AstraZeneca has admitted for the first time that its anti-Covid vaccines have caused serious side effects following complaints from victims Published on 29.04.2024 by shekulli_admin |
AstraZeneca admits for the first time: The Covid-19 vaccine causes blood clots |
AstraZeneca admits for the first time that its vaccines have caused serious side effects, following complaints from victims (photo) |
AstraZeneca admits for the first time that its Covid-19 vaccine may cause side effects |
The articles refer to a collective lawsuit in the UK against the pharmaceutical company, claiming that the Vaxveria vaccine caused serious illness and death in dozens of cases.
According to the British newspaper The Telegraph, in a letter sent to the lawyers of one of the claimants, Jamie Scott, in May 2023, AstraZeneca stated ‘We do not accept that thrombosis with thrombocytopenia syndrome (TTS) is caused by the vaccine at a general level’. However, in a legal document filed with the UK High Court in February 2024, AstraZeneca stated: ‘It is accepted that the AZ vaccine may, in very rare cases, cause TTS. The causative mechanism is not known. Furthermore, TTS can occur even in the absence of the AZ vaccine (or any vaccine). Causation in each individual case will be a matter for expert evidence’.
Thus, it appears that AstraZeneca denied a causal link between the vaccine and TTS in communication with the lawyers of a claimant, but when this denial would constitute a legal statement, the company admitted a possible link in court.
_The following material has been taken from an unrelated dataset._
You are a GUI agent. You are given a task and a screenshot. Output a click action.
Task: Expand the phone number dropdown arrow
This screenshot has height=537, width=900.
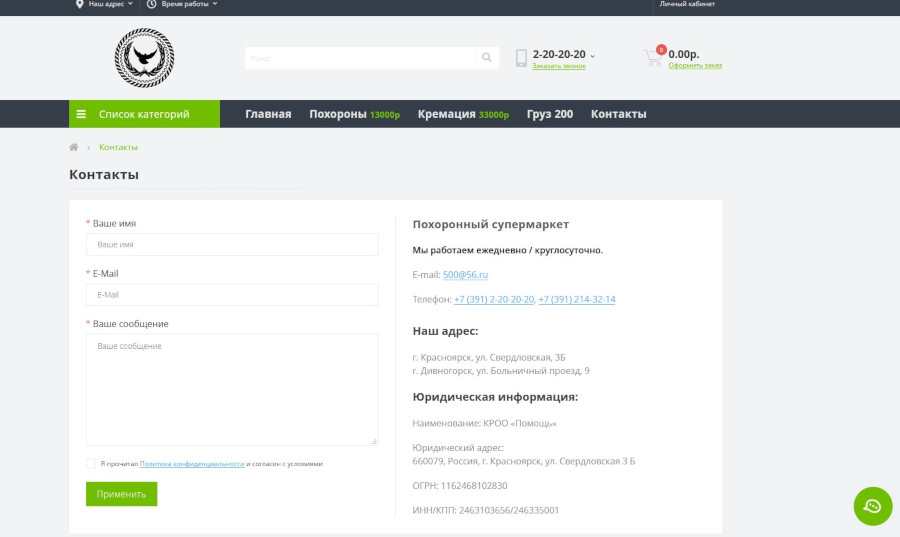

However, this is not the first time that AstraZeneca has acknowledged this potential risk of the vaccine.
In a product information leaflet accompanying the AstraZeneca vaccine since April 2021, it is stated that ‘a very rare and serious combination of thrombosis and thrombocytopenia, in some cases with bleeding, has been observed following vaccination with the COVID-19 Vaccine (ChAdOx1-S [recombinant]) [AstraZeneca CoVID-19 vaccine] during the application following the authorization’.
Furthermore, on March 18, 2021, the European Medicines Agency (EMA), after reviewing reports of blood clots in individuals vaccinated with AstraZeneca, announced that ‘the vaccine may be associated with very rare cases of blood clots linked with thrombocytopenia’.
In September 2021, AstraZeneca issued a press releaseacknowledging that ‘cases of thrombosis with thrombocytopenia (TTS) have been reported in a small number of people. Early diagnosis allows appropriate treatment for these cases, and there is no increased risk of TTS in the second dose compared to the levels expected in the general population’.
Thus, the existence of this rare side effect has been public information since 2021 and has been acknowledged by health agencies and AstraZeneca itself at that time.